Gotopo, a rising Afro-Indigenous-Venezuelan artist and producer, is creating bold, brilliant sounds that examine colonization, generational trauma, and Indigenous traditions.
“I am older than all the trees that surround me,” she tells. “The good thing is I can’t remember my age. That’s why my life works — because I can’t remember exactly that age.”
Such a statement describes Gotopo’s project very well. Since her debut single, “Malembe,” her goal has been to create a futuristic universe rooted deep in her Afro-Indigenous ancestry, which she’s eager to remember and reclaim. Through her music, she’s proven to be an exciting artist and producer on the rise: Last year, Gotopo was one of several artists who received the Female* Producer Prize given by Sony Music and Music Women* Germany , which highlights the work of female producers there.
Gotopo’s beats are an oneiric vehicle, designed to surface the pain caused by colonization.
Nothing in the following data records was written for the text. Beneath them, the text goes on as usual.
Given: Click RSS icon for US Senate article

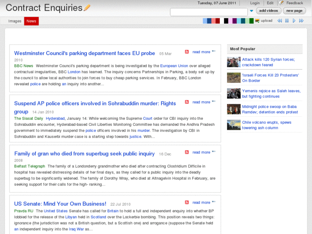Looking at the screenshot, I should pyautogui.click(x=187, y=203).
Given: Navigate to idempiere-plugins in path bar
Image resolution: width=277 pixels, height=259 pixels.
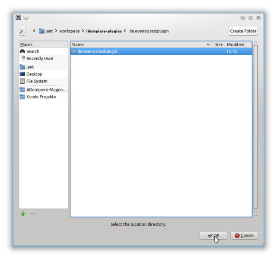Looking at the screenshot, I should coord(104,31).
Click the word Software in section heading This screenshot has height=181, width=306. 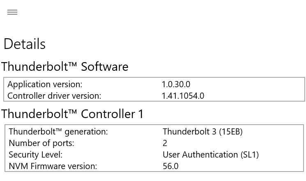[x=105, y=67]
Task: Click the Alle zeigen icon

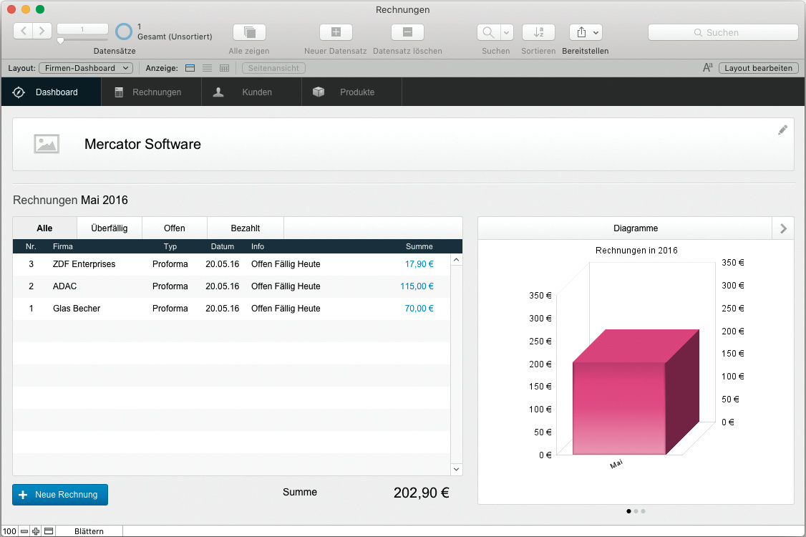Action: tap(249, 32)
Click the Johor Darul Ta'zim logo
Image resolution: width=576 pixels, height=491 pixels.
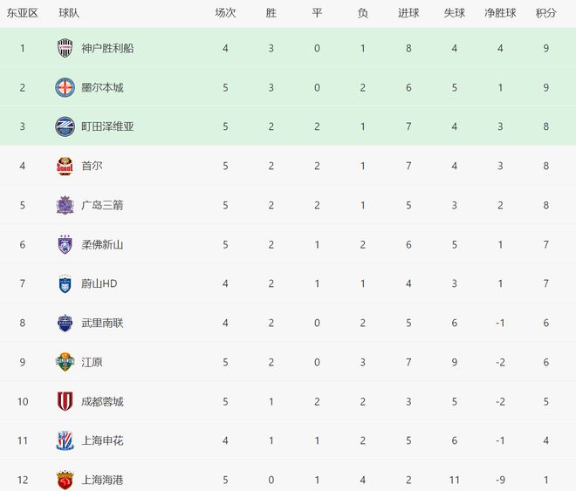pos(65,244)
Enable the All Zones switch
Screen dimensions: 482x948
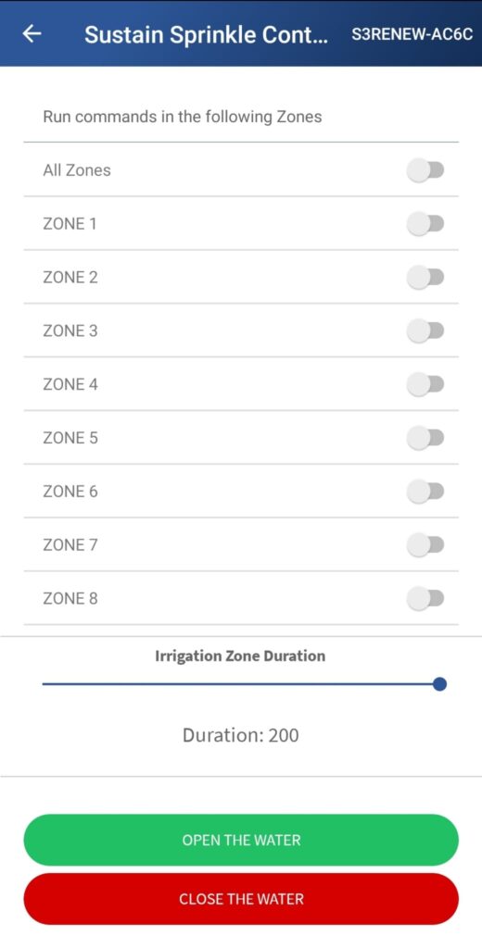click(425, 170)
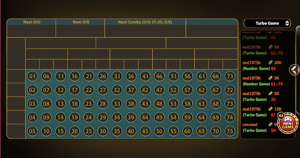Click the gold left-arrow collapse button
300x158 pixels.
tap(293, 70)
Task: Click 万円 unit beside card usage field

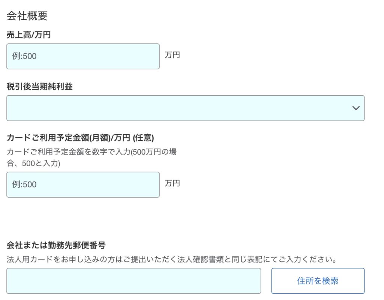Action: click(x=173, y=183)
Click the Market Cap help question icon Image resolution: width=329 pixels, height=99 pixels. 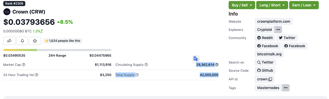[x=24, y=65]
One way she does this is by inviting people into her realm and encouraging them to move, as she proposes on “Sacúdete,” lead single and title of the album. The first srefers to the ritual of shaking it in the club. The second is a shaking of the mind — a kind of dancing that can interrogate and heal generational trauma.
“Gotopo can make you dance, can bring you joy, but is also going to make you think and interrogate many things,” she says, adding that the main subject of what she’s interrogating in her music is the deep wound that project of America has meant. She describes it as a persistent and untreated flu: “It is like a wound that doesn’t scar, that continues to bother you over time, continues to hurt you, continues to cause you problems.
Gotopos’s relationship with music started when she was a child. She played the cuatro and sang Venezuelan traditional music. During her teenage years, the most popular genres in her neighborhood of Barquisimeto were ranchera, vallenato, and.